🤖 AI Summary
This study investigates whether sharing peer experiences in multi-agent environments can surpass the limitations of isolated self-evolution. To this end, the authors propose the SAGE evaluation framework to systematically compare SocialEvo—agents with access to population-wide historical data—and SelfEvo—agents restricted to their own evolutionary trajectories—under matched computational budgets.

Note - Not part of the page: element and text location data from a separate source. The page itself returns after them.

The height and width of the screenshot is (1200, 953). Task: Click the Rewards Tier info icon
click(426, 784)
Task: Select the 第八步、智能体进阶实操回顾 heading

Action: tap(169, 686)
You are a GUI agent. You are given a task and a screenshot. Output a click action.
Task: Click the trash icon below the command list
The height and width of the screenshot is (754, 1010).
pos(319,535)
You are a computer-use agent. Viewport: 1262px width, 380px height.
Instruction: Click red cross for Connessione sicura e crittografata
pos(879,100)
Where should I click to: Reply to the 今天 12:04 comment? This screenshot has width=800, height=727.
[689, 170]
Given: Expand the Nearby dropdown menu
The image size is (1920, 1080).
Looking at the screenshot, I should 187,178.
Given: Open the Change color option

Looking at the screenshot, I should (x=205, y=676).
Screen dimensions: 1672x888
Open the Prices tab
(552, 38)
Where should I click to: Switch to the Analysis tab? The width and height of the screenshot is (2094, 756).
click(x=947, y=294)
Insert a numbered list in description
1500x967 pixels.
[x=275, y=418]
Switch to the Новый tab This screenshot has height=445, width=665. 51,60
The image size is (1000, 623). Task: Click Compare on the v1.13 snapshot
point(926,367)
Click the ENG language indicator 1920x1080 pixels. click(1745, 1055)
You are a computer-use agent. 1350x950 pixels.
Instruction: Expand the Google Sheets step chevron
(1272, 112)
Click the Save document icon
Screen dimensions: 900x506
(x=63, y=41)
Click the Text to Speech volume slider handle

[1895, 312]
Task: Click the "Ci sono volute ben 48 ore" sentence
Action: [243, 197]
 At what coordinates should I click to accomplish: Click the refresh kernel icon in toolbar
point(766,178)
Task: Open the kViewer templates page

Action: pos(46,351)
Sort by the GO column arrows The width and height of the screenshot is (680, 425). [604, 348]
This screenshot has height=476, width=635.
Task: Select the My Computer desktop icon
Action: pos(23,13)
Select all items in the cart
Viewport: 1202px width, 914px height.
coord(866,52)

Through coordinated co-evolution across multiple model families, controlled experiments, and trajectory abstraction techniques such as filtering and reflective summarization, the framework is evaluated across diverse tasks including machine learning research, economic planning, and adversarial games. The findings reveal that top-performing agents struggle to transcend their individual evolutionary ceilings, whereas agents stuck in performance plateaus benefit significantly from peer experiences. These gains are agent-specific and context-dependent, and abstracted shared histories consistently outperform raw logs, demonstrating generalizable improvements rather than opponent-specific adaptations.
📝 Abstract
Self-improving language agents are typically evaluated in isolation: an agent attempts a task, receives feedback, and iteratively refines its own behavior. Yet agents increasingly operate alongside peers whose strategies and outcomes are publicly visible. This raises an under-studied question: when does shared experience produce improvements that self-improvement alone cannot achieve? We introduce SAGE (Social Agent Group Evolution),an evaluation framework that compares two compute-matched conditions: SocialEvo, where agents from five distinct model families co-evolve with access to all peers' histories; and SelfEvo, where each agent receives the same number of task attempts but sees only its own past, which is conventional in self-improving agent studies. We instantiate SAGE in three arenas: open-ended ML research, long-horizon economic planning, and strategic multiplayer play, evaluated across multiple evolutionary rounds. We find that group history is not a universal amplifier: the strongest agent does not exceed its self-evolution ceiling. However, agents that plateau under self-improvement can achieve significant breakthroughs when peer experience is available. In competitive settings, counterfactual controls reveal that agents improve generally rather than developing opponent-specific strategies. Across different forms of shared history, filtered peer traces and reflective summaries often outperform raw logs, indicating that social gains depend on abstraction rather than exposure volume. These findings reveal that peer-history gains are agent-specific, arena-dependent, and contingent on the capacity to abstract transferable knowledge from public traces.